Потом я получил инвалидность и был направлен в специальное учебное заведение для профессиональной переподготовки инвалидов. После окончания учебы я поддерживал отношения с бывшими однокурсниками. У одного из них удалили половину мозга, в семье у него все пили и ужасно себя вели, потому он часто просил, чтобы его отвезли в первое отделение психиатрической больницы. Кормили там хорошо, но из-за безделия вечно хотелось чего-то пожевать, вот он и просил меня занести ему чего-то съестного и сигарет. Деньги за это он не всегда отдавал, но мне было жаль его, как-то совсем у него жизнь не заладилась.

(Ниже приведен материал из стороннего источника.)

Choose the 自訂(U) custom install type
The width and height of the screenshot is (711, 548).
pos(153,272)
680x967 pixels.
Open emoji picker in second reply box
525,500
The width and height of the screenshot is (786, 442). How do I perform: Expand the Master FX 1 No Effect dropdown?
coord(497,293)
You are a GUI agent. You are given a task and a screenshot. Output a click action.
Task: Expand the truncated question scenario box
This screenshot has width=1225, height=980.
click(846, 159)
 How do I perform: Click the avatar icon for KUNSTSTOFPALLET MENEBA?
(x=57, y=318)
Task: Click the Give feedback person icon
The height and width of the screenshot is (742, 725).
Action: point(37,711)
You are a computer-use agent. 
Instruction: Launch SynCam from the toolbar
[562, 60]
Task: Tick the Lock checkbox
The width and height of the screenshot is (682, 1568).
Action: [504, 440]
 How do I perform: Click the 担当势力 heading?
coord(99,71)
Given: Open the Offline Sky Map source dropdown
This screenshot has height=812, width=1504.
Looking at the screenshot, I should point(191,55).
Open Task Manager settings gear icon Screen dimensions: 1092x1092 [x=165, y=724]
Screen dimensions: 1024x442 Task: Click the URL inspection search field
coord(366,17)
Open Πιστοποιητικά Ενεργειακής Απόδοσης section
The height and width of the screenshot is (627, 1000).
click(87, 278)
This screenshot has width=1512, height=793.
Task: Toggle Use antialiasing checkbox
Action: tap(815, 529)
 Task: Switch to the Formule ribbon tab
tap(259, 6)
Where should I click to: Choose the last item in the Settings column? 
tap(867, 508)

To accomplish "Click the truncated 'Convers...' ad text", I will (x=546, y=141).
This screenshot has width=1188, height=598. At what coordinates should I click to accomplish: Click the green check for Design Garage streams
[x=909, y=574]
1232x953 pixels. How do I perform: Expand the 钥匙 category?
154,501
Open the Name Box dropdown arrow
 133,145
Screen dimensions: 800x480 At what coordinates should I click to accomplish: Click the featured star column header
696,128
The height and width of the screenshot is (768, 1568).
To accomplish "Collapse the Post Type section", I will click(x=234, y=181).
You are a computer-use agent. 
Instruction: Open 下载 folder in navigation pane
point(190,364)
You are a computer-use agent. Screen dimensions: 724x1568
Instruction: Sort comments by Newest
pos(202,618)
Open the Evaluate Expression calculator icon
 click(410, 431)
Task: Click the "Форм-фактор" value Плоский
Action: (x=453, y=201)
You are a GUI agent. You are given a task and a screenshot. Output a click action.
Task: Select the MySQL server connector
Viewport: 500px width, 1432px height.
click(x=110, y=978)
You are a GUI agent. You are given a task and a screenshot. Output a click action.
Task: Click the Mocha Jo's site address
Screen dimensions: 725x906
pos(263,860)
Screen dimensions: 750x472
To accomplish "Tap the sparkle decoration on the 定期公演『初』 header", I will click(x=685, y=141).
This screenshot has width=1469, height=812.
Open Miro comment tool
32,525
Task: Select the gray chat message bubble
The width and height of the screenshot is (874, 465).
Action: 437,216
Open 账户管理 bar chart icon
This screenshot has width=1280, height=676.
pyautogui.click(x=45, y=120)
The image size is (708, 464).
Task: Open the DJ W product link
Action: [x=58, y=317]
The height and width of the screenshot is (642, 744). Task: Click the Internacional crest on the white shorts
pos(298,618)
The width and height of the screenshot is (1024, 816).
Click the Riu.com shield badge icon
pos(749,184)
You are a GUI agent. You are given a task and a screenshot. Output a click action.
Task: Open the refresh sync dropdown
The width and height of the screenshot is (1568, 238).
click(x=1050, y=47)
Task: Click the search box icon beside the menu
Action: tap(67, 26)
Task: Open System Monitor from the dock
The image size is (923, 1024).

И вот во время одного визита к бывшему однокурснику я обнаружил в первом отделении бывшего соседа Лёху, который, судя по его словам, попал туда на принудительное лечение, практически на всю оставшуюся жизнь. Сначала он должен был принудительно лечиться амбулаторно, то есть ходить к врачу каждую неделю, проходить обследования, но он перестал ходить к врачу, принимал наркотики, что-то нехорошее натворил, и вот его лишили дееспособности. И теперь он находится в заведении намного хуже тюрьмы, где за любое пререкание с персоналом или нарушение дисциплины привязывают к кровати на пару суток и могут вколоть такое лекарство, что мертвым будешь завидовать. И срок его заточения не определен, он не может ни пожаловаться, ни чего-то потребовать, его слово не стоит ничего. Подойдя ко мне, он начал с грубой лести, а потом начал умолять меня принести ему пару батареек для радио – его единственной радости, все книги в небольшом книжном шкафу отделения он давно перечитал, а телевидение там транслировалось на незнакомом ему латышском языке. Он покаялся мне, что много лет назад украл у Покемона часы, и посетовал на то, что они быстро сломались
Я не знаю почему, но я совсем не испытываю жалости к этому Лёхе и многим другим, которые даже погибли из-за употребления наркотиков, все они ничего не хотели делать, хотели только тупо употреблять, но ради этого употребления не готовы были даже ходить на простую работу и совершать заученные одни и те же движения. Я уверен в том, что если бы они не могли употреблять наркотики, то они бы употребляли алкоголь и долго бы спивались, создавая неудобства для окружающих. И даже без алкоголя и других вещей под рукой они бы нюхали клей или бензин, как делали это в детстве, когда у них не было денег на наркотики и алкоголь. Все дело тут в пустоте их голов и нежелании их чем-то заполнить, хоть что-то туда впустить, каком-то паническом страхе что-то познать.